Cet excès de réunions est source de stress (l'activation de la caméra accroit encore la fatigue cognitive), de désengagement et même de perte d'efficacité. Dans son référentiel annuel sur L'Etat de l'art de la transformation interne des organisations, Lecko conseille de redonner de la valeur à la réunion en organisant des sessions de 25 min au lieu de 30, de 45 min ou d'une heure comme le propose par défaut l'agenda électronique et de laisser un temps de respiration entre deux.
Il s'agit aussi de réduire le nombre de participants en ne conviant que les personnes réellement indispensables. A défaut, ils feront tout autre chose comme consulter leur smartphone, source d'un autre stress. Enregistrer la session ou en faire la synthèse permet aux absents de s'informer après coup. Enfin, pour rendre plus efficient ces réunions, il convient de proposer un ordre du jour afin que chacun puisse la préparer en amont et de cadrer les échanges pour éviter les disgressions.

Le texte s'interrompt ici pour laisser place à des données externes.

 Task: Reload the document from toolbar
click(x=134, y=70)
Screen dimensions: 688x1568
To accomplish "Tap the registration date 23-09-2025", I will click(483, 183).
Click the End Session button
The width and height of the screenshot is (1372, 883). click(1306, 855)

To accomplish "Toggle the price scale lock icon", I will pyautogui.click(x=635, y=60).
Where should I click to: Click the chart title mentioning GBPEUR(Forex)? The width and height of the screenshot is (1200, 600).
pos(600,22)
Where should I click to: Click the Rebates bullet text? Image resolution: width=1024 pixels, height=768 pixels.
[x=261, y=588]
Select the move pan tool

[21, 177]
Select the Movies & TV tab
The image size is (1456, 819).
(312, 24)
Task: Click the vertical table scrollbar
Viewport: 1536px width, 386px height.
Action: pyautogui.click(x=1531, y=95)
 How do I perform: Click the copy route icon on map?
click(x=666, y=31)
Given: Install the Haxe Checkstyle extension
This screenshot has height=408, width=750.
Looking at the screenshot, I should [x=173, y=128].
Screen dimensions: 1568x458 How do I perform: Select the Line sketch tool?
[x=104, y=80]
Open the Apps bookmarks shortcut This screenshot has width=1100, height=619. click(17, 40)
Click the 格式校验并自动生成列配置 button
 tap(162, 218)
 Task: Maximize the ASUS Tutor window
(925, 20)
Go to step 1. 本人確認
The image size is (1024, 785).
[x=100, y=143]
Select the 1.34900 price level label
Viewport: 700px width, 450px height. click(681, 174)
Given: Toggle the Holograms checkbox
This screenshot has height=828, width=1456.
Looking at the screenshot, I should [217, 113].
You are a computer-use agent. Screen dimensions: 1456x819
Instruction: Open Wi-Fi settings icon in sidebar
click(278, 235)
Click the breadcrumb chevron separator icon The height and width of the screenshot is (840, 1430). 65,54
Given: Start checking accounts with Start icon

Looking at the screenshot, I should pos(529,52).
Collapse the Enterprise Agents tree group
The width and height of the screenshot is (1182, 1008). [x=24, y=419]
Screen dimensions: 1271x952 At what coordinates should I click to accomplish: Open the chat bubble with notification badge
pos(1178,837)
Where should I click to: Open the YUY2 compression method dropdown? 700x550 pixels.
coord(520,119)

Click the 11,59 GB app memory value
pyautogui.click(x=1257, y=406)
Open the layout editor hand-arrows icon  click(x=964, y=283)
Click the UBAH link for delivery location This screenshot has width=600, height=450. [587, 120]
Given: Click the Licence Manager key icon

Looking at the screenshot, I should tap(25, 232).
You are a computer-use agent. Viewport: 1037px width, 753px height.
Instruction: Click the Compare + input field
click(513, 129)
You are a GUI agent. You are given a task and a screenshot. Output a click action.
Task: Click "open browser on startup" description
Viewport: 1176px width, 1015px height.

Responsabiliser les utilisateurs
En matière d'hyperconnexion, chacun est victime et bourreau. Nous avons tous notre façon de travailler, d'échanger avec les autres, selon les modalités qui nous conviennent. Ce phénomène s'est accentué avec la généralisation du télétravail. Plus de cadre de travail, le télétravail a fait voler en éclats les unités de temps et de lieu.
"Les collaborateurs ont gagné en agilité et en autonomie, avance Arnaud Rayrole, PDG du cabinet Lecko. En revanche, les sollicitations numériques s'étendent sur de plus longues larges plages horaires." Les matinaux enverront des mails dès potron-minet, les couche-tard continueront à travailler après avoir mis les enfants au lit. Ce qui relève de convenances personnelles empiète sur la liberté d'autrui à disposer de son temps de repos comme il l'entend.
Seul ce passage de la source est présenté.